◆ Passage provided ◆

------------------------------------------------------------

Expose FlatVectorsFormat by msokolov · Pull Request #13469 · apache/lucene

msokolov · 2024-06-07T16:37:04Z

just posting this here for discussion purposes; API is up for discussion

msokolov · 2024-06-07T17:55:18Z

lucene/core/src/java/org/apache/lucene/codecs/lucene99/Lucene99FlatVectorsReader.java

  }

+  @Override
+  public void search(String field, float[] target, KnnCollector knnCollector, Bits acceptDocs) throws IOException {


hmm as I work with this I am realizing this search interface is not really what I'm after ... basically I would like to be able to combine a DocIdSet from a Query with a FlatVectorScorer so that I can score the document using a quantized dot-product. So I think what I need is a RandomVectorScorer returned from the FlatVectorsReader and some way to go from docid->ord for my vector field. But it seems we only support ordToDoc now and not the other way?

@msokolov getByteVectorValues and getFloatVectorValues already do this. They provide an iterator that will return VectorScorer which can score and forward iterate via doc ids (supports advance, next, etc.).

Also, with the "flat codecs" it doesn't make much sense to gather up the accepted docs, place the results in a collector, etc. You want to score while you iterate. It would likely be way cheaper than doing it all up front like knn is doing.

Yes, of course, OK. So I think this will work like this if I leave the search() methods as throwing UnsupportedOperationException, then use PerFieldKnnVectorValues to tie a field to a Lucene99ScalarQuantizedVectorsFormat, at which point I can call getFloatVectorValues and use the returned scorer's score() method. Or perhaps call getQuantizedVectorValues directly and use its score method. I'll give it a try.

------------------------------------------------------------

◆ Records ◆
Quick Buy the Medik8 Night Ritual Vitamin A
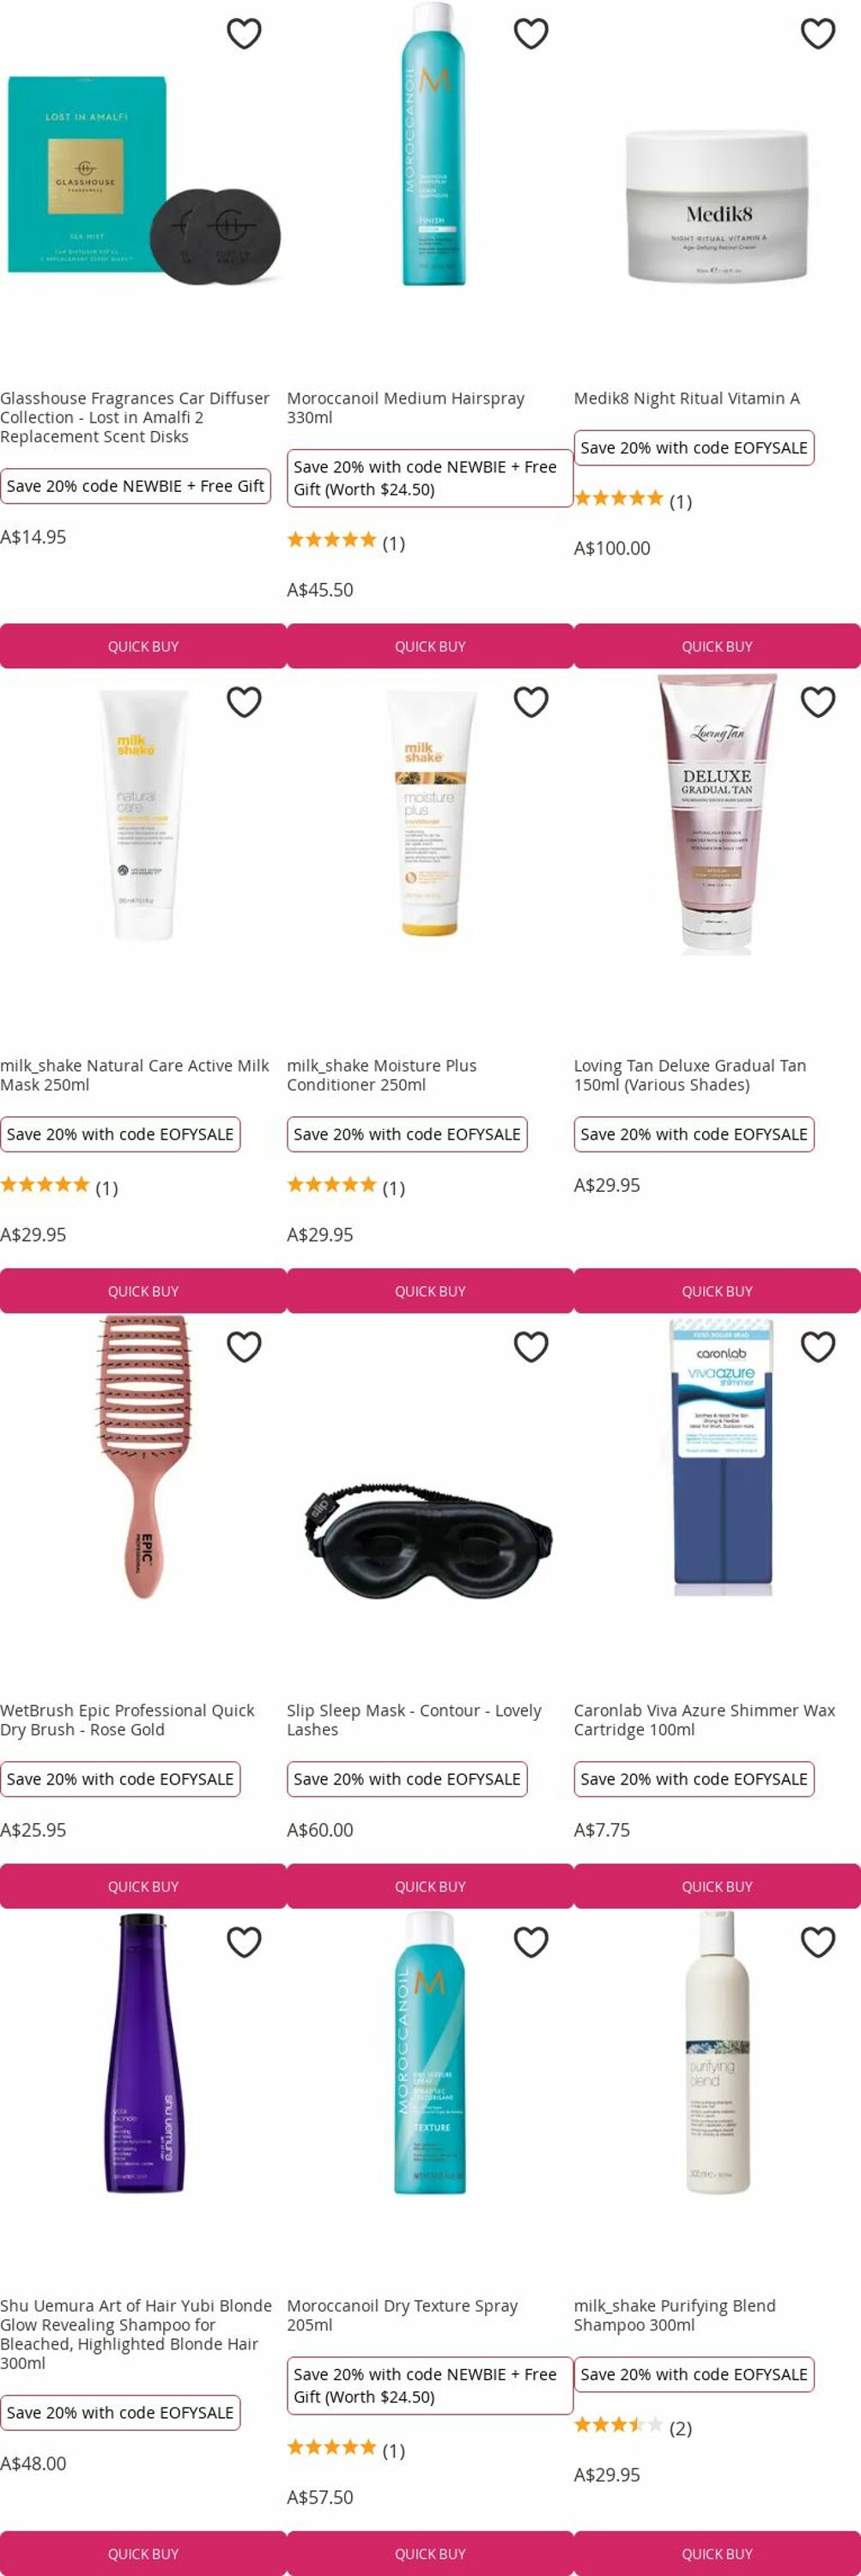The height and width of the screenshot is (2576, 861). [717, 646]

------------------------------------------------------------

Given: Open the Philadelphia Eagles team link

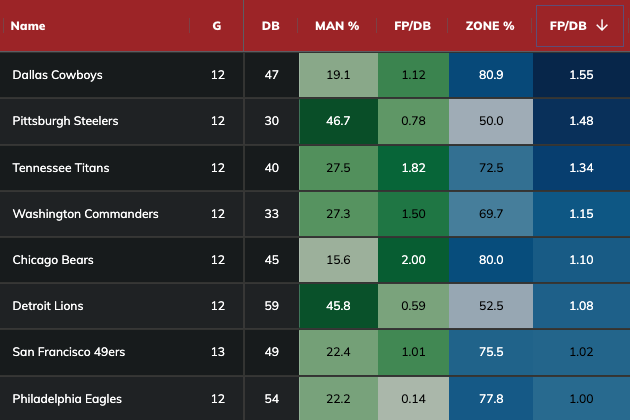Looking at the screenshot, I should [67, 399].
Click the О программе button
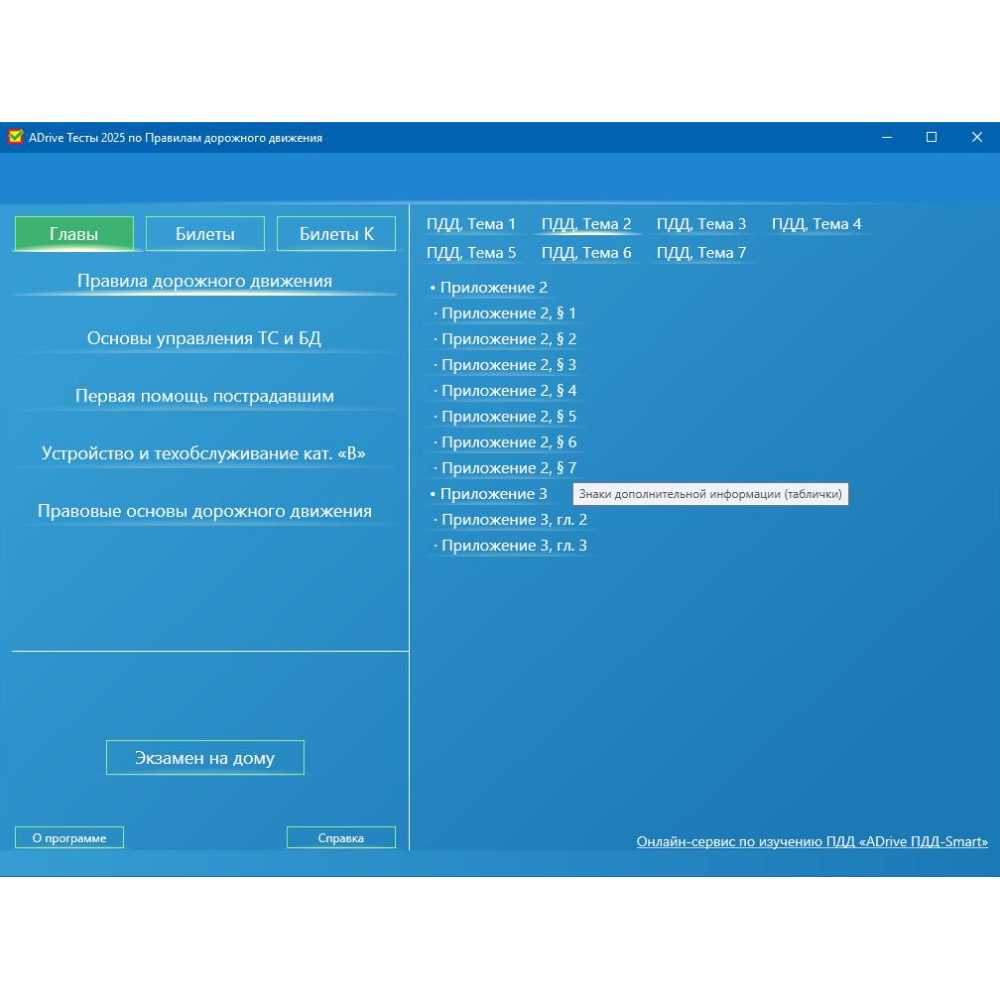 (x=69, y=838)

------------------------------------------------------------

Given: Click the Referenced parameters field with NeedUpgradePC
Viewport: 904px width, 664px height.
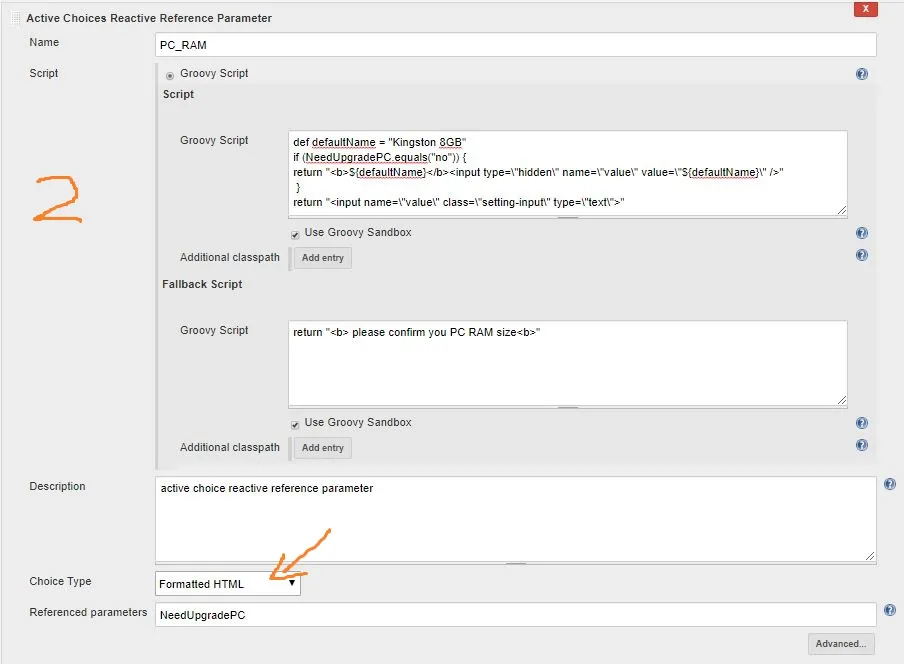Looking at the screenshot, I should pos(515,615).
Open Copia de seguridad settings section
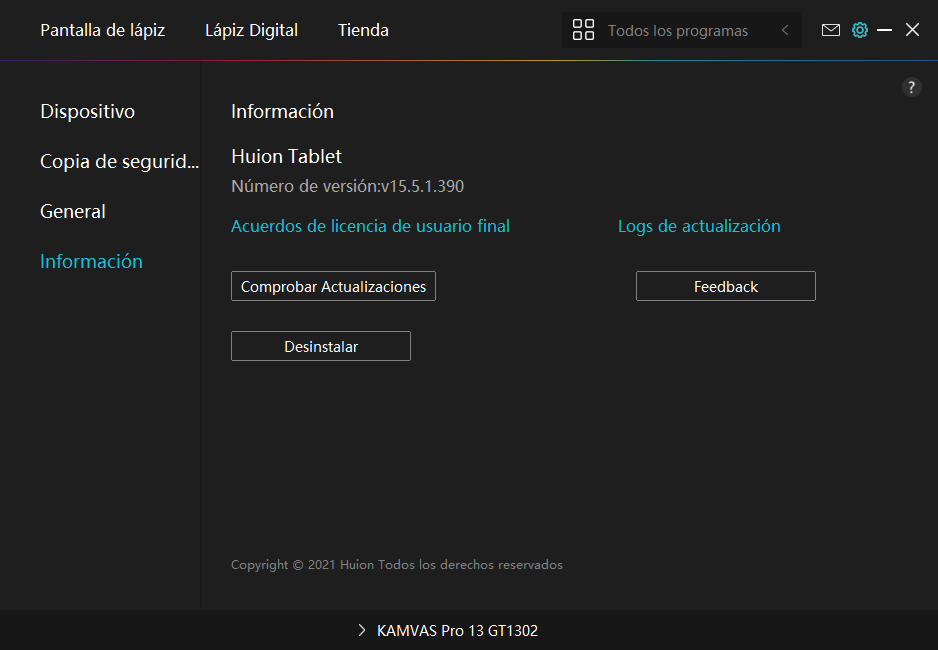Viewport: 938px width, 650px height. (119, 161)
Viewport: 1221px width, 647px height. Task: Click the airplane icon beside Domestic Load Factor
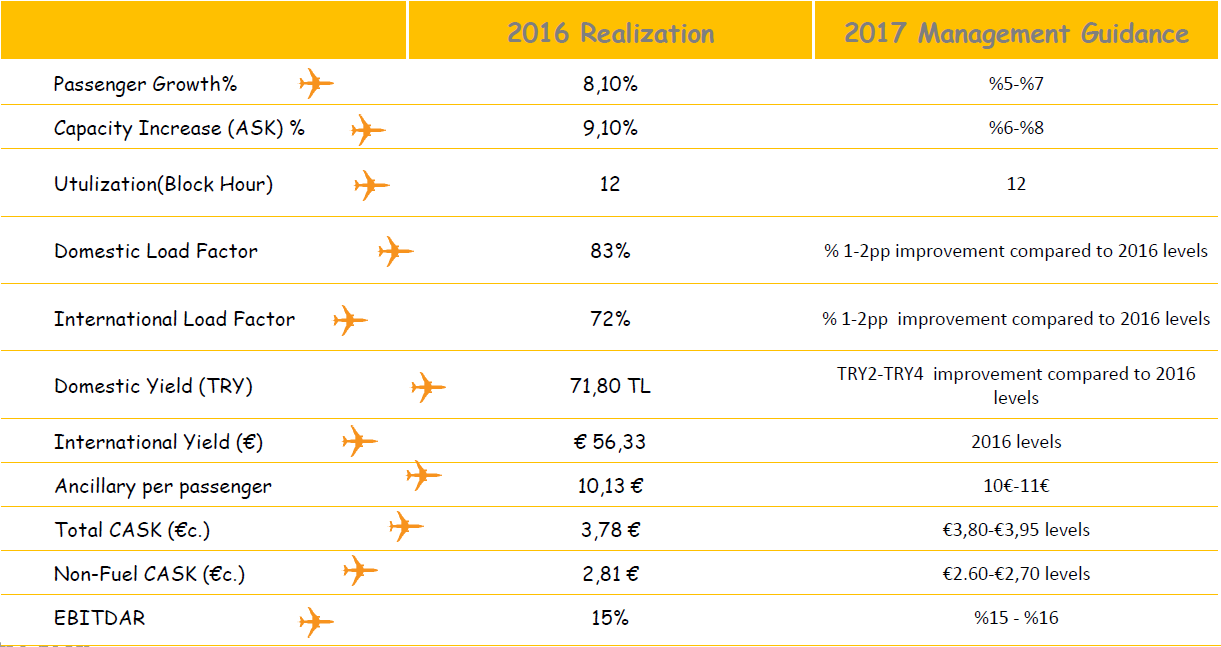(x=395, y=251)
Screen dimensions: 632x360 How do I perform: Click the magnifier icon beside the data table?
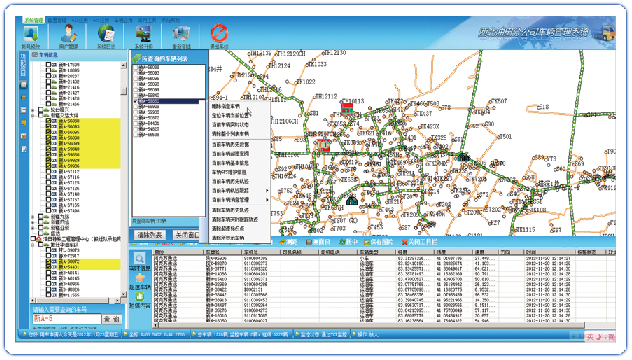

------------------------------------------------------------

◆ Written task 1 ◆
List each parameter of the search method shown in the pull request discussion, giving both its type and its name.
◆ Written task 2 ◆
Continue the pull request discussion about exposing FlatVectorsFormat, starting right after its final comment.

◆ Output 1 ◆
- String field
- float[] target
- KnnCollector knnCollector
- Bits acceptDocs

◆ Output 2 ◆
I'm OK with all that. If this becomes popular we might want to find a way that doesn't require using codec-specific classes, but we can let that sit for now I think. Thank you!

@msokolov I suppose that is ok for folks that understand the depths of codec formats. But we are seriously complicating somebody's life that wants to use kNN and scalar quantized flat codec. Now they cannot use the knn query, but instead have to use some specialized query they come up with themselves.

I think we at least should have a "flat vector query"? or something? Something that always does exact search so that typical users don't have to do this iterating & casting stuff?

@msokolov I suppose that is ok for folks that understand the depths of codec formats. But we are seriously complicating somebody's life that wants to use kNN and scalar quantized flat codec. Now they cannot use the knn query, but instead have to use some specialized query they come up with themselves.

+1 on this comment.

I think we at least should have a "flat vector query"? or something? Something that always does exact search so that typical users don't have to do this iterating & casting stuff?

Rather than having a new query can we just reuse the old query where for a field we get the right KNNVectorsReader and hit the search interface of the reader that does the exact search or HNSW based search based on whatever implementation the KNNVectorsReader have used.

I hear you all, this seems a little weird. One thing is ... you cannot get access to this stuff at all unless you are willing to create a custom Codec. So by definition we have weeded out people who don't want to mess around with Codecs. Another thing is ... we don't really want to create a trap for people who are trying to find top N vector-distance documents matching some constraint. They might think by blindly following the API trail/trap that they should create a BitSet representing their constraint and pass that in to a Knn*VectorQuery? When instead they would be better off executing their constraint as the primary Query and using the VectorValues API to do the scoring. I'm struggling to see the use case for this brute-force query; it just seems like a trap to me

Maybe we can make a KnnVectorScoreQuery that wraps another Query, supplying the vector score. Actually I think you can already do this with FunctionScoreQuery + a DoubleValuesSource wrapping a KnnVectorScorer? Perhaps we should provide that as a single Query?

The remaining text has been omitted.